— Раздевайся!..
Этот окрик относился к нему, а он не мог оторваться от голых ног, представляя, как уходит под землю голое туловище, скованные руки, ударившая о дно голова, которую заваливали тяжелой глиной, а она кричала, дышала, вращала глазами, раздувала ноздри, пока ее закапывали, забивали ей губы и уши тяжелой землей, и она умолкала, ее мычание и стон глохли под толщей земли, и только торчащие ноги все растопыривали судорожно пальцы. Он не знал, кто это был. Быть может, Звонарь, которого увели, раздели, закопали вниз головой.
— Раздевайся, сука!..
Он ужасался, зная, что кончается его жизнь, исчезает ее последний ломтик, когда еще можно видеть круглый зайчик фонаря, слышать косноязычный окрик, чувствовать ледяное давление ветра. А потом — опрокидывающий удар, он проваливается вниз головой в тесную щель, обдирает губы и нос о выступы глины. Сверху начинают валиться сырые комья, и он мычит, задыхается, больше никогда не увидит, как дядька Антон жмет перламутры красными обрубками пальцев.
Эта мысль, как кипяток, ударила из сердца, шибанула в голову, в заледенелые жилы, растапливая в них окаменелую сгущенную кровь, и все в нем мгновенно вскипело, взбурлило жаждой жить, желанием уцелеть любой ценой, отодвинуть себя от страшной ямины.

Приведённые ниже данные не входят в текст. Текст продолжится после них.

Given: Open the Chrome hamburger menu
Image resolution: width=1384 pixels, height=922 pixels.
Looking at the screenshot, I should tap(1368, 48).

— Не я убил певца!.. Убил лейтенант Пушков!.. Я в стороне бежал!.. Видел, как они сцепились!.. Певец с длинными патлами в черном пальто запутался!.. Взводный его ножом заколол!.. — Он кричал, отступая от ямы, торопился сказать, прежде чем ему нанесут оглушающий последний удар.
— Не ты, говоришь?.. Твой лейтенант Пушков?.. — В голосе чеченца не было недавнего свирепого хрипа, а удивление и сомнение, желание подробней узнать о случившемся.
И Клык вдруг почувствовал, что темная яма от него отодвинулась. Между ямой и ним встал взводный, которого он, Клык, успел поставить между собой и смертоносной зияющей щелью.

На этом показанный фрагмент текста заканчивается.